Dried shrimp (海米, hai mi) are shrimp that have been sun-dried until very small for preservation purposes. They are used in many Asian cuisines, to impart a unique umami and seafood-like taste. In Chinese cuisine, dried shrimp are extensively used in the northern and southern cuisines. For example, it is one of the ingredients used in the Cantonese XO sauce. It can be used in stir-fried and braised dishes, soups, salads, dumplings, etc., to add flavor.

Types of dried shrimp

Dried shrimp can generally be separated into three categories – shelled shrimp, shell-on shrimp, and tiny shell-on shrimp (虾米皮, xia mi pi).

In Chinese cooking, recipes calling for dried shrimp usually mean those of the shelled variety, and sometimes the tiny shell-on variety.

In Cantonese cuisine, shelled dried shrimp are further classified into different grades. The higher the grade, the better the quality of the shrimp and the larger they are. The price increases with size.

On the other hand, dried shrimp with the shell on are often called for in southeast Asian and Indian cuisines.

How to use

There are many ways to use dried shrimp; some require soaking before using, while some do not.

As a rule of thumb, dried shrimp always require pre-soaking before cooking, so they can release more flavor. For soups and braised dishes, you can soak the dried shrimp for a shorter duration (30 mins to 1 hour) because they will loosen up during cooking. If you’re using the dried shrimp in dumpling filling or meatballs, you’ll need to soak them longer (3 hours to overnight).
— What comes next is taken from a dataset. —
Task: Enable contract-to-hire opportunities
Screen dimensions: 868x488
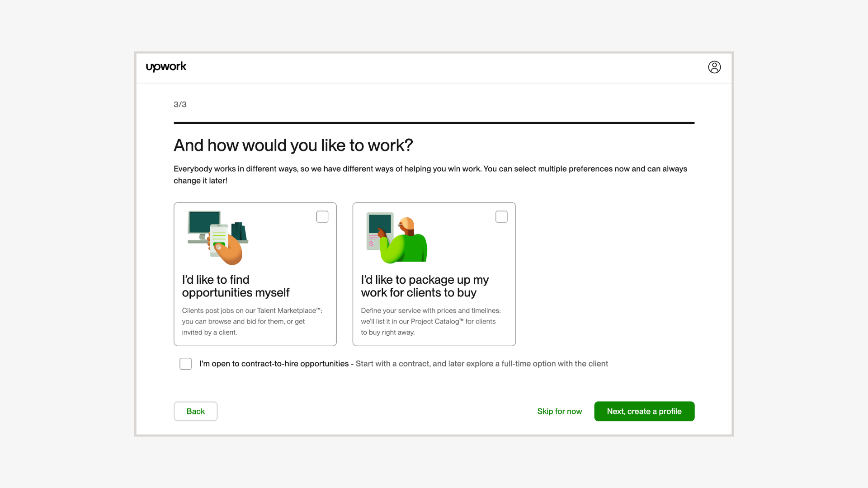Action: pyautogui.click(x=185, y=364)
Some recipes, such as Pad Thai, only require pounding the shrimp to loosen their texture before adding them into the stir fry.

How to buy

Before purchasing, you need to make sure whether the recipe is calling for shrimp with or without the shell. In most Chinese cuisines, including on this website, the intent is for shelled (i.e. without shell) shrimp, unless specially mentioned.

To select dried shrimp, try to pick big ones that are meaty and tight, and oily in texture. Avoid those that are gray or brown or look washed-out. If the shrimp are too dry, they might have been sitting on the shelf for too long and lost their flavor. They should have a fresh pink color without being too red (which would mean the shrimp were dyed with artificial coloring). It should smell fresh and like the sea, not old and stale. When you taste it, it should be springy and not be too salty.

The quality of dried shrimp matters a lot in Chinese cooking. If you’re using shrimp that are past their prime, it will result in an unpleasant flavor in your final dish.

You can find dried shrimp in most Asian markets.


Always store dried shrimp in the fridge, because they are fresh ingredients without preservatives. If you have extra shrimp and aren’t going to use them soon, you should store them in the freezer.

Their shelf life can vary a lot, depending on whether the shrimp were fresh when you purchased them and whether there was salt added during the production process. If you purchase vacuum-packaged shrimp and store them in the fridge once opened, they can last a month or two. If you smell a stale flavor when you open the package, you should not use them in your cooking.